= WORK INSTRUCTIONS =
Output word for word the lines from the one with "Given: Click the PHARMD label outside chart" to the final line of the data, both ends included, but skip the pictures.

(Stored records)
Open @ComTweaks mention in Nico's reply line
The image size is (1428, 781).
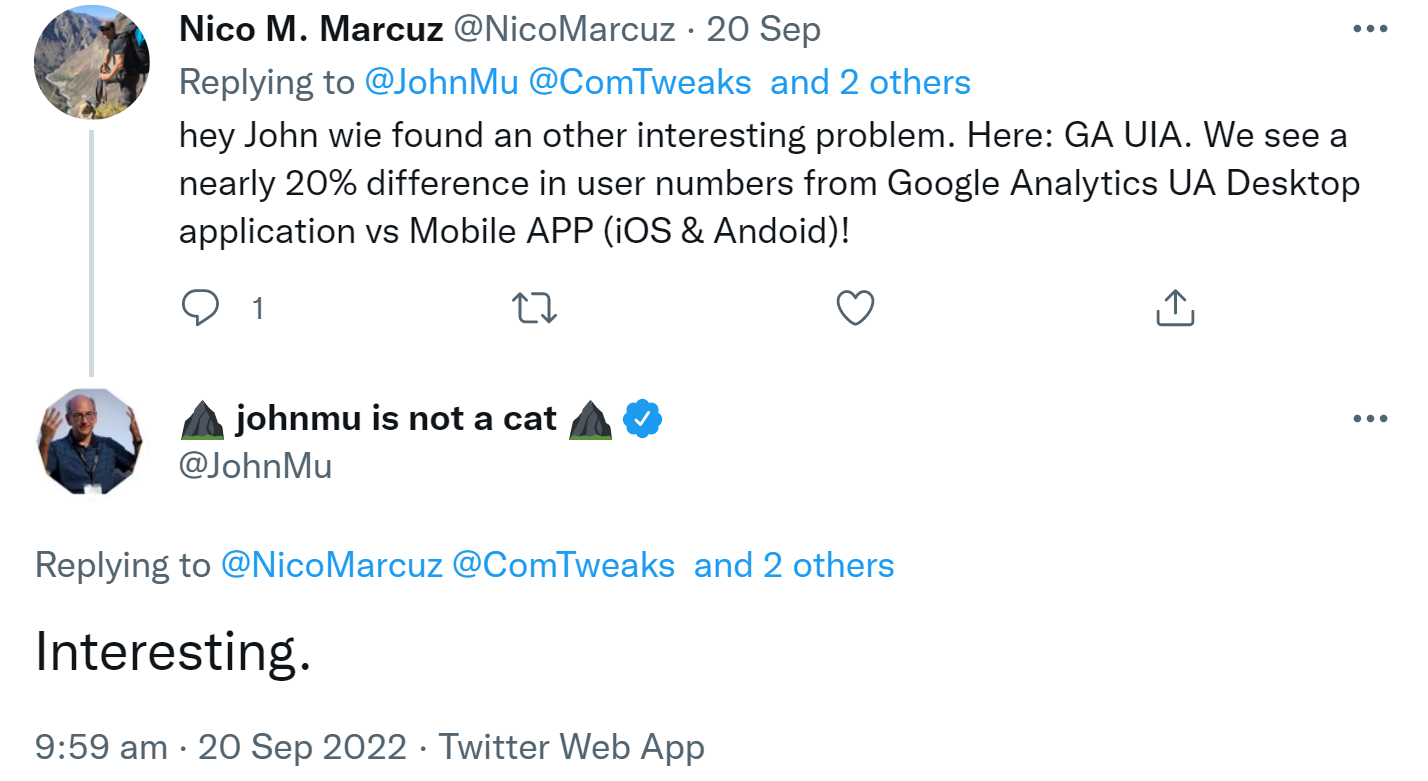coord(639,82)
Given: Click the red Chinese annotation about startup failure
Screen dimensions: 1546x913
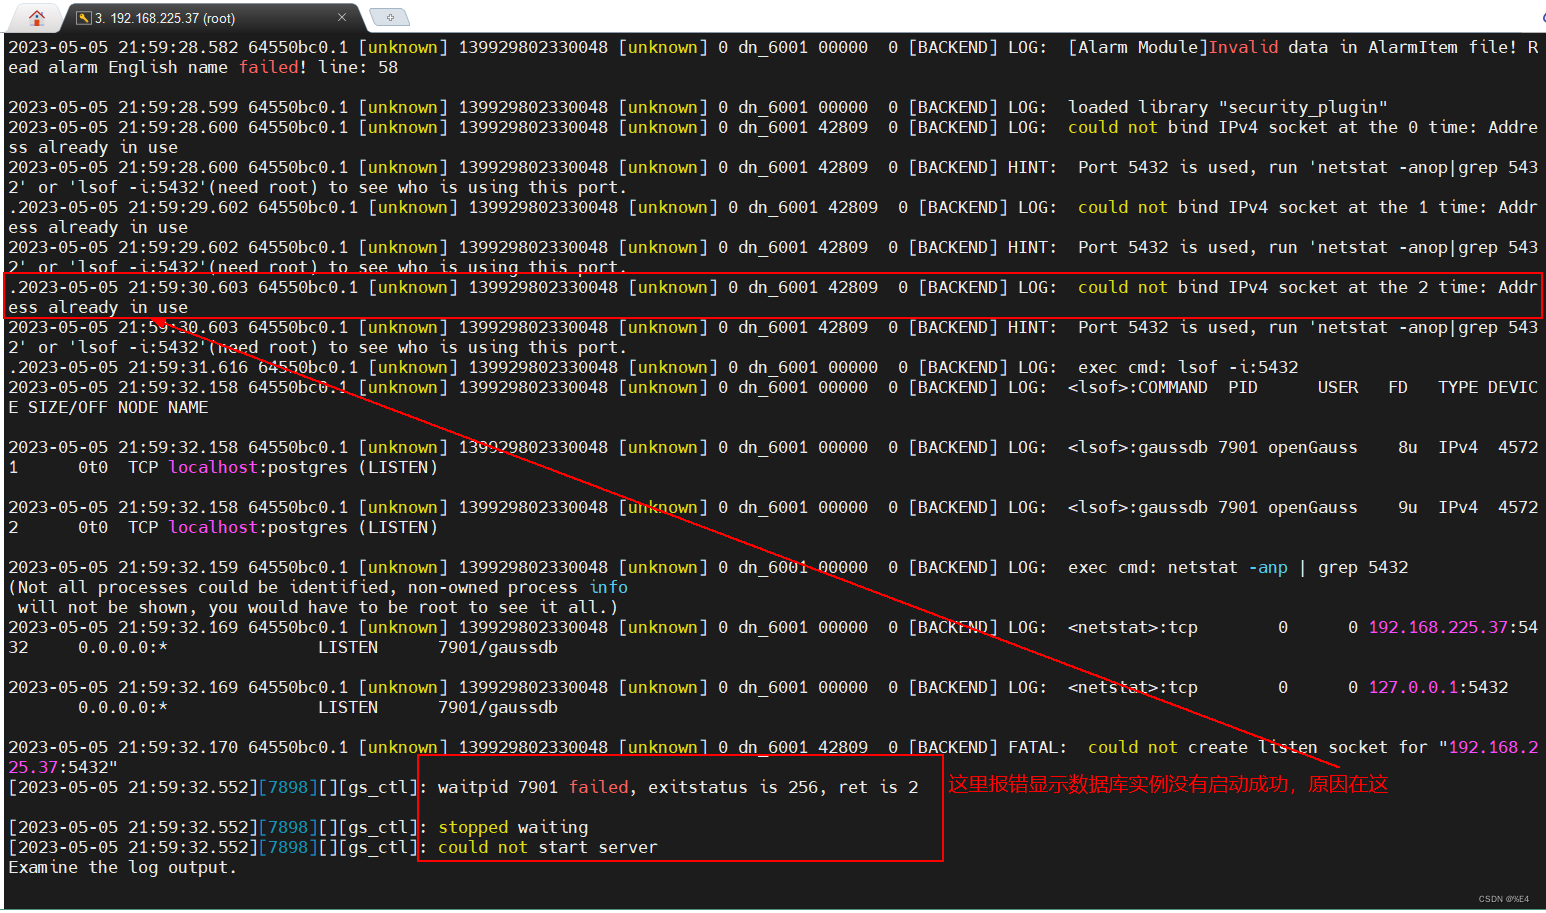Looking at the screenshot, I should click(1165, 785).
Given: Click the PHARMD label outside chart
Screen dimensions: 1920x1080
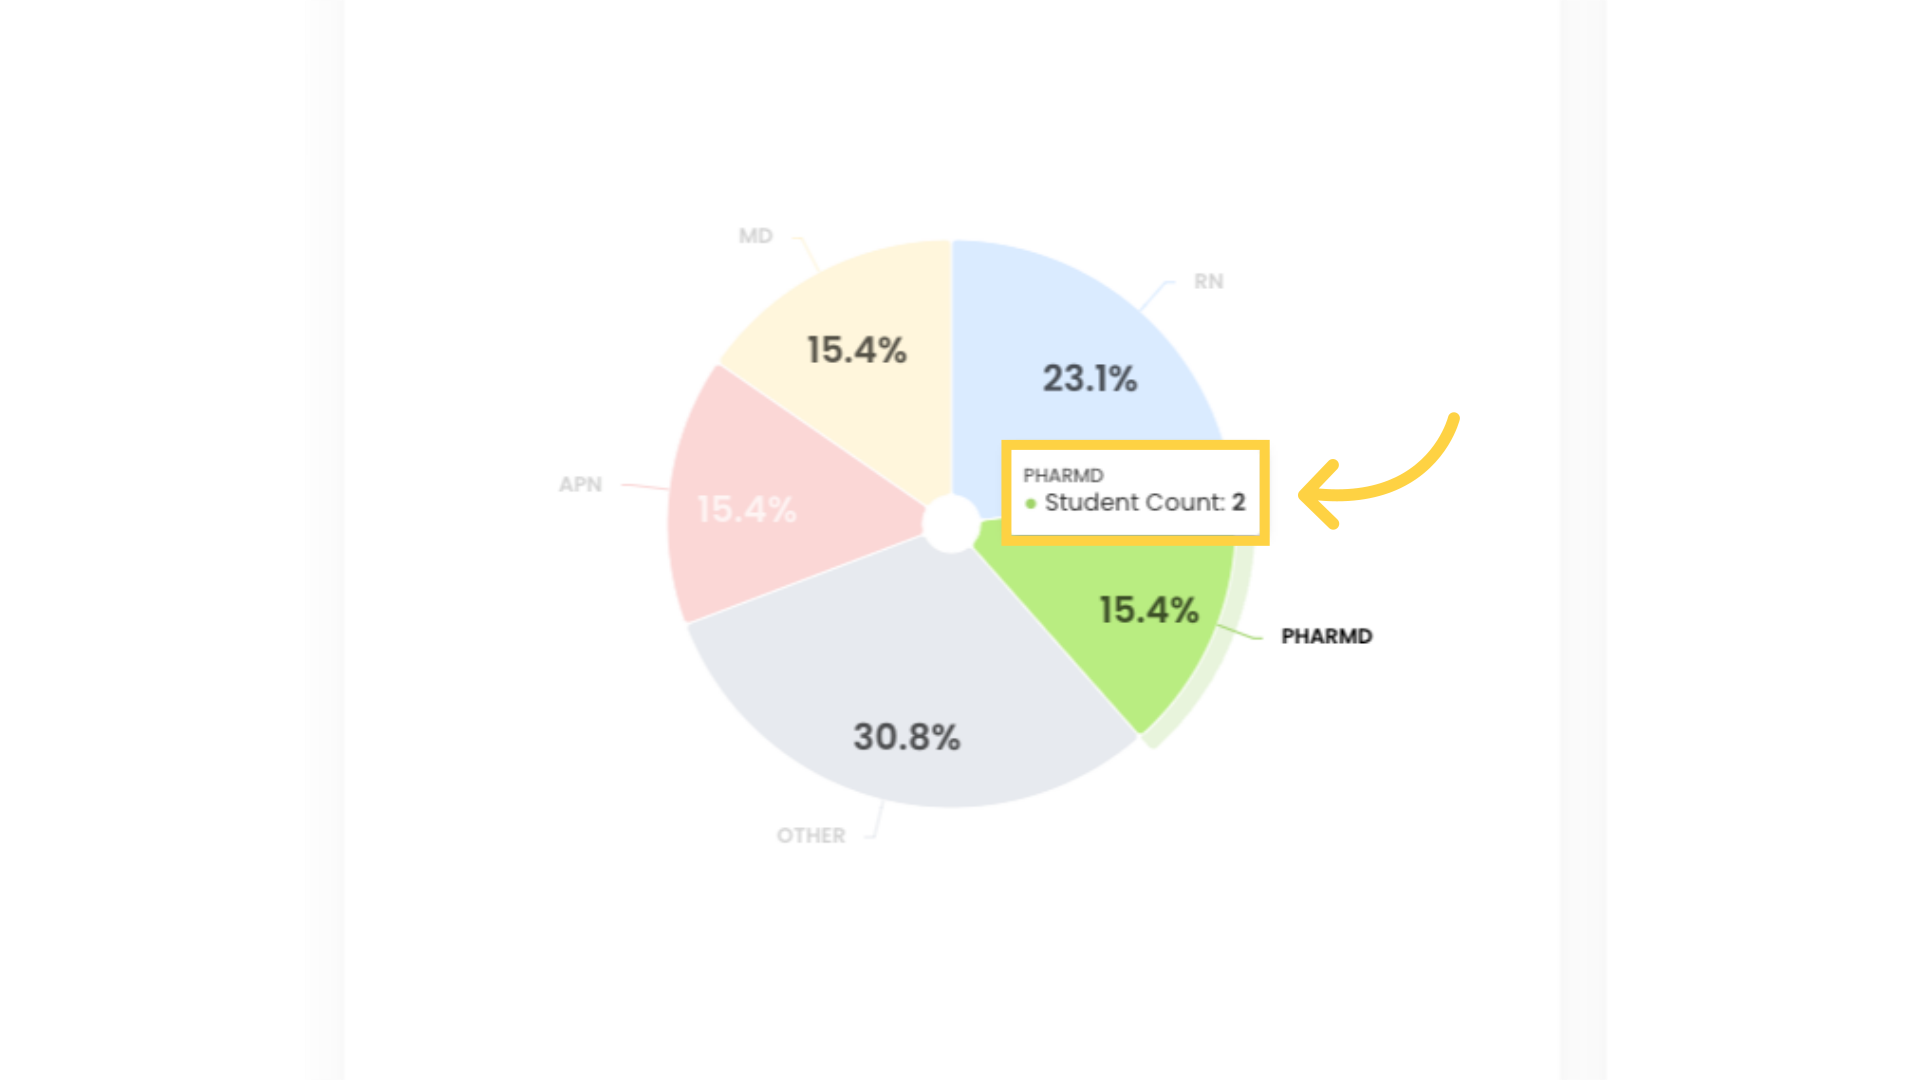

= PROBLEM SOLUTION =
Given: Click the PHARMD label outside chart
Screen dimensions: 1920x1080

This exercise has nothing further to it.